- _Task_
Return every line of the listing below word for word, leaving out the pictures.

- _Dataset records_

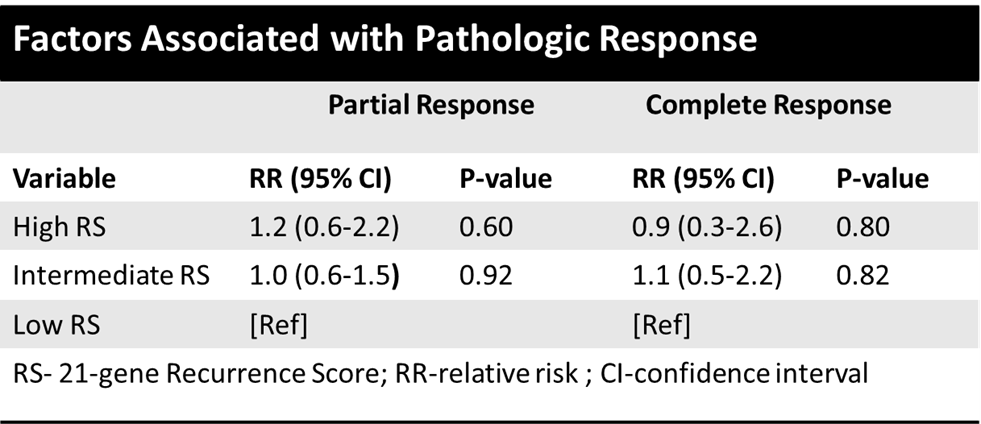Select the Complete Response column header
981x424 pixels.
tap(768, 105)
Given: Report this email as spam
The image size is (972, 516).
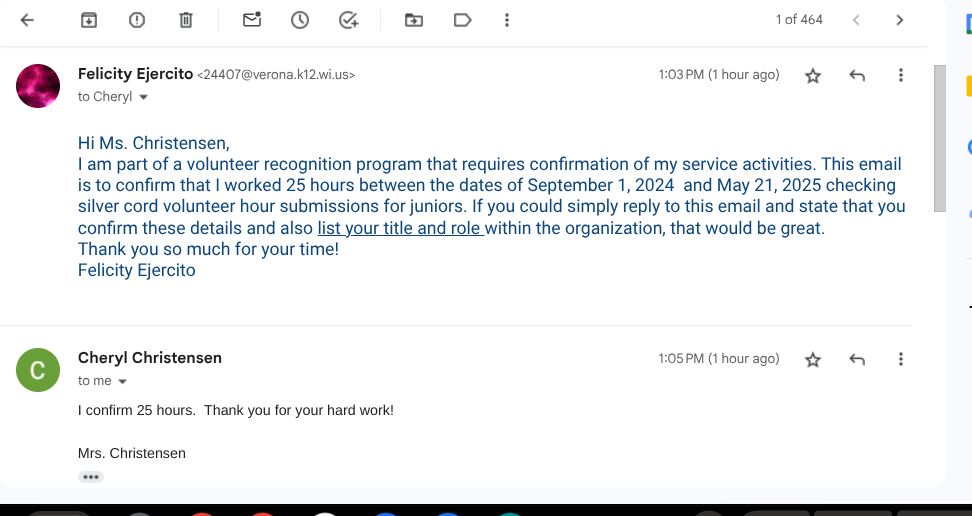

- _Output of the exercise_
Select the Complete Response column header
981x424 pixels.
tap(768, 105)
Given: Report this email as spam
The image size is (972, 516).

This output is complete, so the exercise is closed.